There are several instances when a court must interpret and apply a statutory provision. The statutes and common law provide several rules that guide the courts when they interpret a statute. Following are some of the guides that the courts most often use.
The court is bound to apply the plain language of a statute to accomplish the intent of the General Assembly. If the language is clear and unambiguous, the court will not look to rules of construction or to legislative history; it will simply apply the language. But, if applying the plain language leads to an absurd result or a result that is contrary to the obvious intent of the General Assembly, or if the language is ambiguous, then the court will apply rules of statutory interpretation to construe the statute.
If a statute is ambiguous, the court will consider the legislative history of the statute to try to discern the legislature's intent in enacting the statute. Legislative history may include the bill file, if released by the bill sponsor, and the recorded debates and comments concerning the bill that were made in committee hearings and on second and third reading.

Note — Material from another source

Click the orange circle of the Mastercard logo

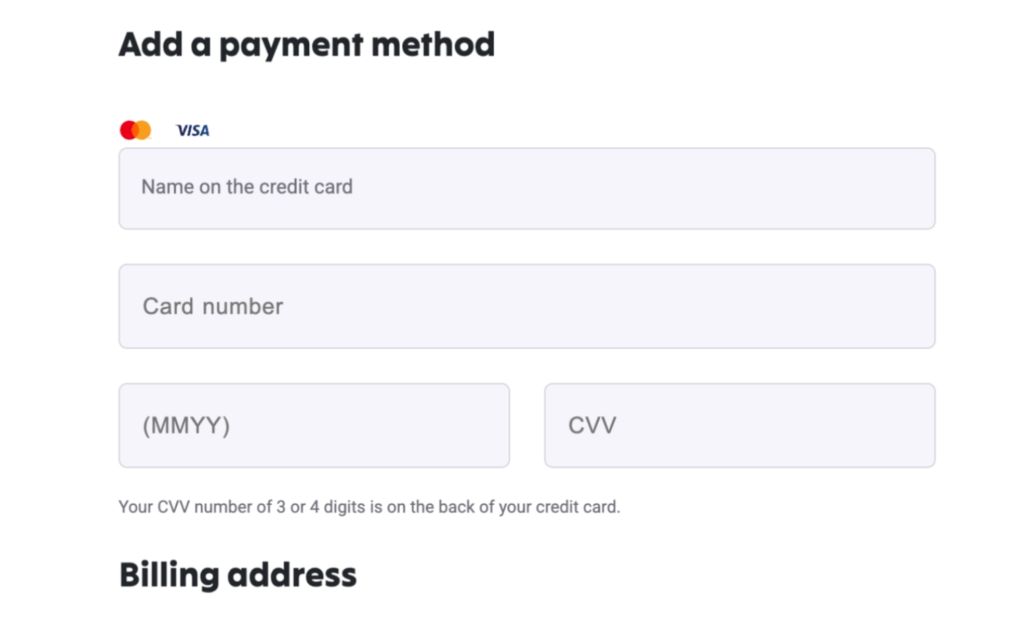point(143,130)

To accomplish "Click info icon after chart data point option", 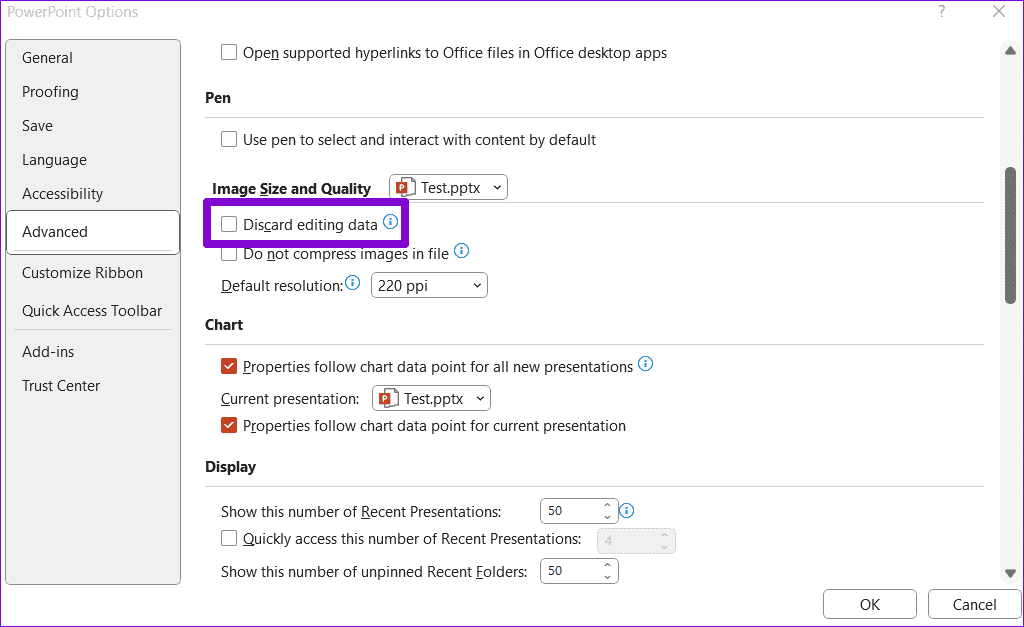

Statutes are presumed to be constitutional. If a statute can be interpreted two ways — one of which is constitutional and the other unconstitutional — the court will choose the constitutional interpretation. The party in a lawsuit that is claiming that a law is unconstitutional has the burden of proving unconstitutionality beyond a reasonable doubt.
Statutes are to be read as a whole, in context, and, if possible, the court is to give effect to every word of the statute. The court is bound to give consistent, harmonious, and sensible effect to all of the parts of a statute, to the extent possible.
Statutes are presumed to apply prospectively, that is, to events that occur after the statute takes effect. In some circumstances, the General Assembly can specify that a bill should apply to events that occurred before the bill passed, in which case the presumption does not apply.
Harmonizing to Avoid Conflicts
To the extent possible, statutes should be harmonized and not read as creating a conflict. However, a conflict may exist if one statute allows what another prohibits or prohibits what another allows.
If there is a conflict between statutes:
- The statute that most recently took effect ("later in time") controls. If there's a conflict between two statutory provisions and one of the provisions took effect July 1, 2013, and the other took effect July 1, 2014, the court will apply the one that took effect in 2014. If both provisions took effect on the same date, then the court will apply the one that the Governor signed last.
- The specific controls over the general. If there's a conflict between two statutory provisions — one of them a general statement and the other a specific statement — the court will apply the more specific statement as an exception to the general statement. But, if the general statute was enacted more recently and it appears that the General Assembly intended the general statute to apply, the court will apply the more general statute.
When interpreting an ambiguous statute, there are several canons that a court may apply:
- In pari materia ("upon the same matter or subject"). If a statute is ambiguous, the court may apply this canon and look to the rest of the statute, or the surrounding statutes, to determine the meaning of the ambiguous statute.
- Ejusdim generis ("of the same kind, class, or nature"). If the statute lists certain things and the list ends with a general statement to include other things (a "catch-all"), the court will assume that the general statement only includes things that are similar to the items listed. For example, if a statute says that "cars, motorcycles, scooters, and other motorized vehicles must be licensed", the court probably will not require boats, trains, or planes to be licensed. But the court may require a person to license his or her e-bike.
- Expressio unius est exclusio alterius ("the express mention of one thing excludes all others"). When a statute includes a list of specific items, that list is presumed to be exclusive; the statute applies only to the listed items and not to others. But if the list starts with a phrase like "at a minimum" or "including" or "such as" or ends with a general catch-all term, the court will probably interpret the list as illustrating the types of things the statute applies to and not as an exclusive list.